Task brief: Your answer should repeat the entries in full, exactly as given, with no pictures.

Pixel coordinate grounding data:
Segment Open

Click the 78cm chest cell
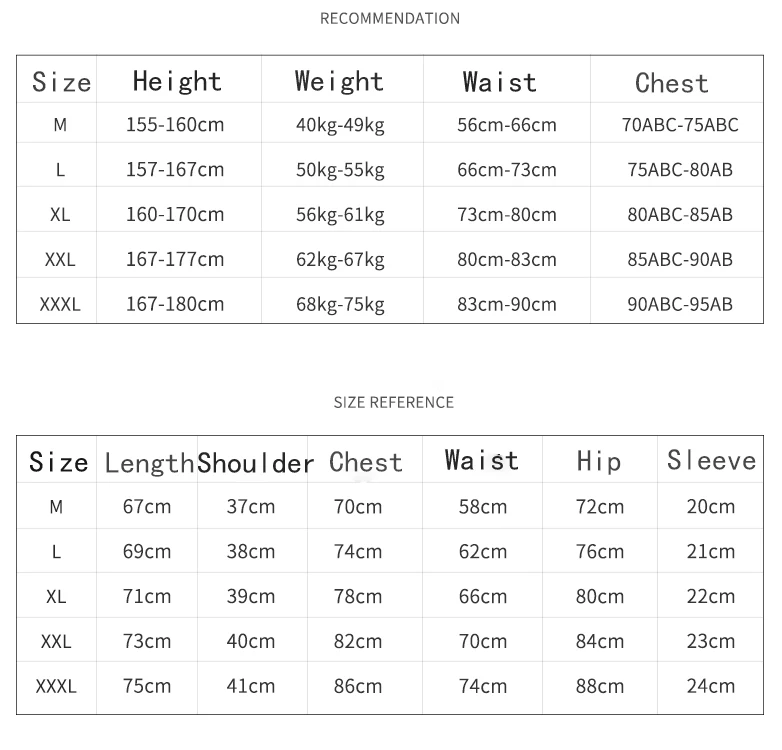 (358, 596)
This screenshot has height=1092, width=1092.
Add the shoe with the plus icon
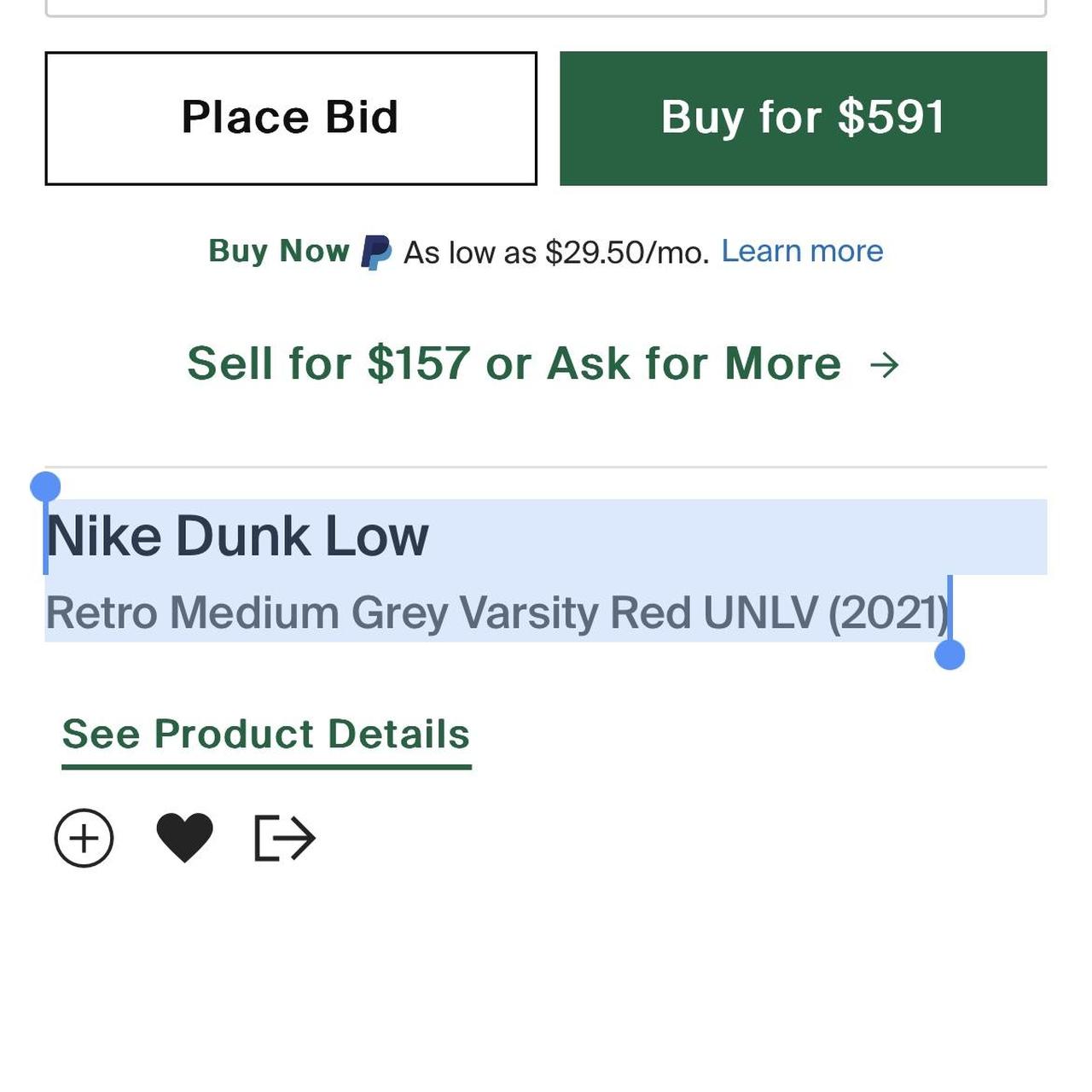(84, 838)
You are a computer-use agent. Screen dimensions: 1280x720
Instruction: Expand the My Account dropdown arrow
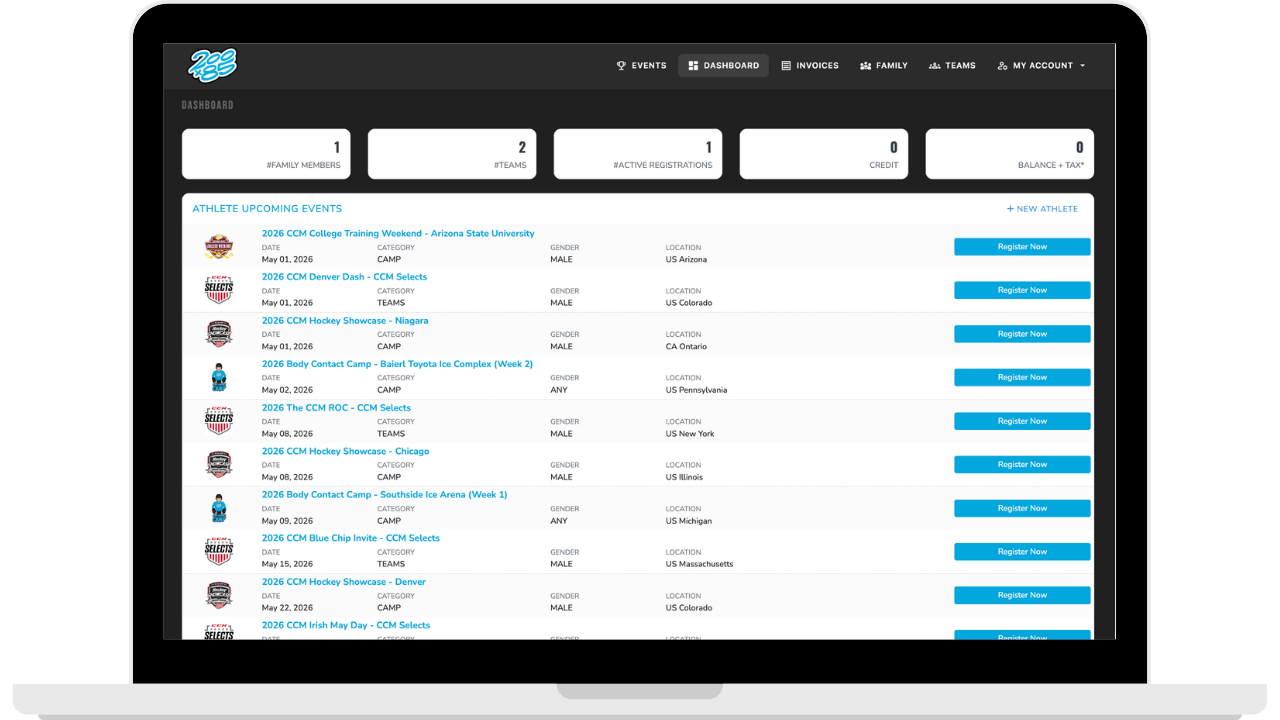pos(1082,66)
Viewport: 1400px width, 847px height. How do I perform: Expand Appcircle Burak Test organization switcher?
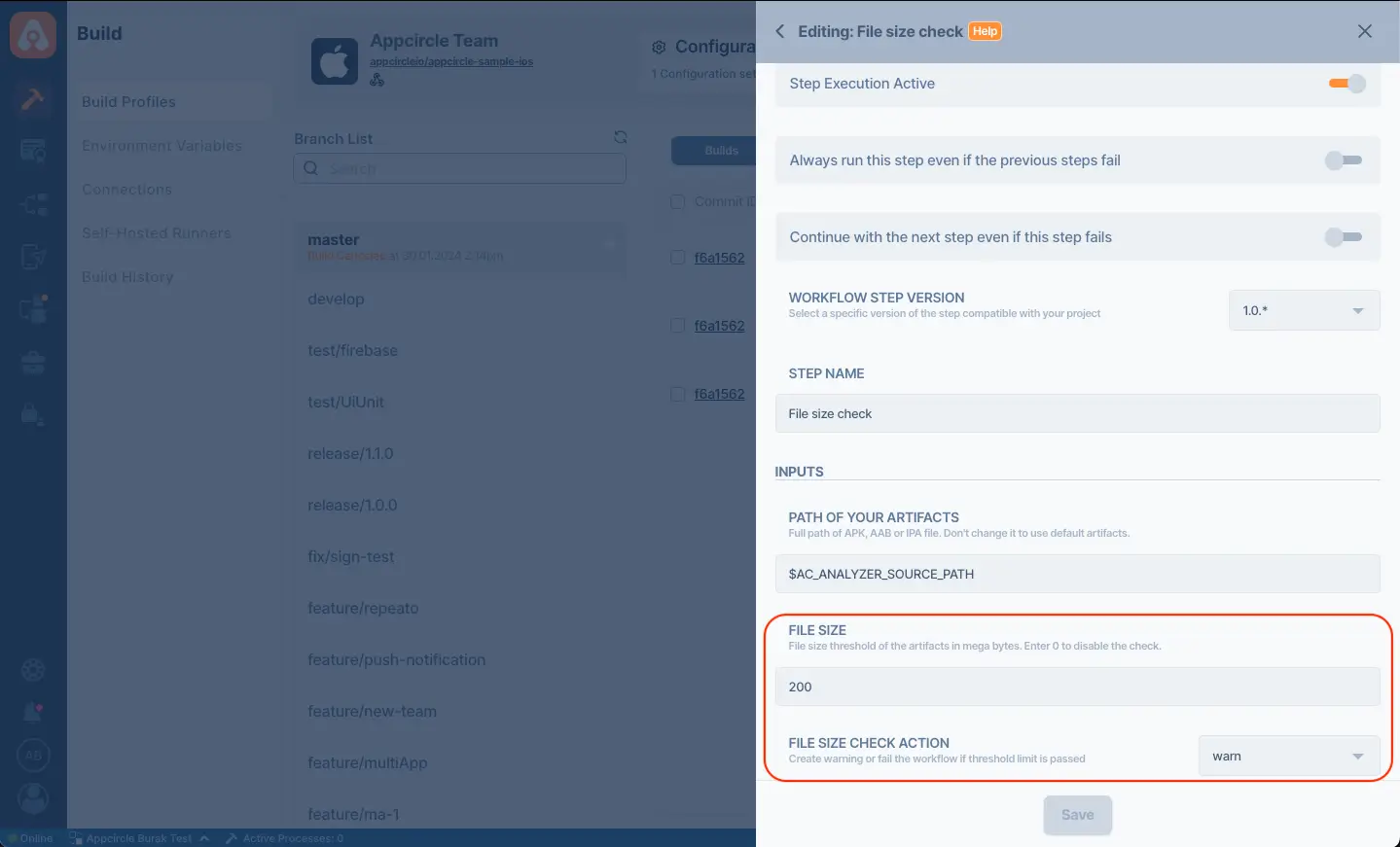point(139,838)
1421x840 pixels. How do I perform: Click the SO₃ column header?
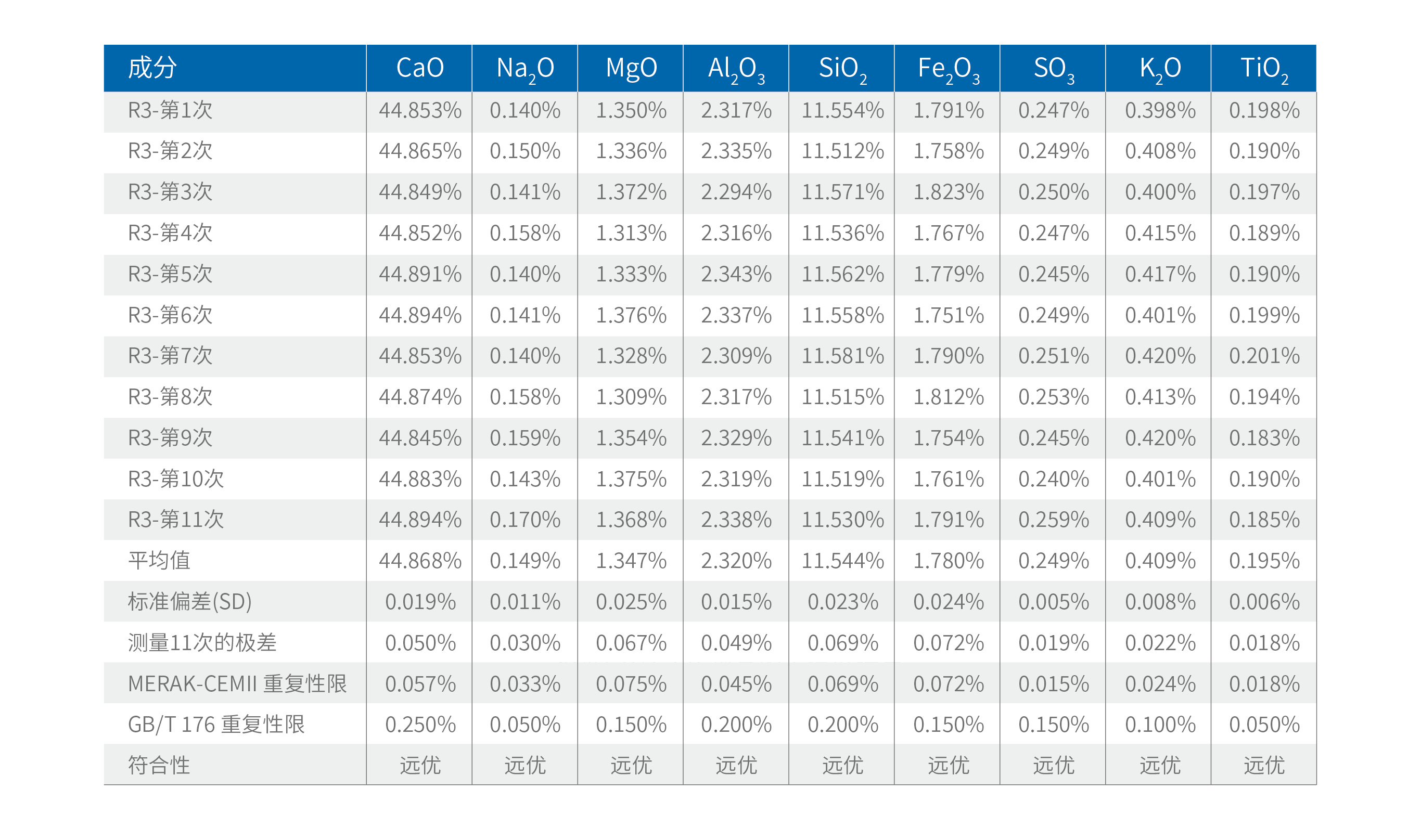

Segment Closed

Written response:
Click the 78cm chest cell
 (358, 596)
This screenshot has height=1092, width=1092.
Add the shoe with the plus icon
(84, 838)
You are a computer-use agent. Screen dimensions: 1280x720
Instruction: Expand the My Account dropdown arrow
pos(1082,66)
Viewport: 1400px width, 847px height. How do I perform: Expand Appcircle Burak Test organization switcher?
point(139,838)
1421x840 pixels. How do I perform: Click the SO₃ column header?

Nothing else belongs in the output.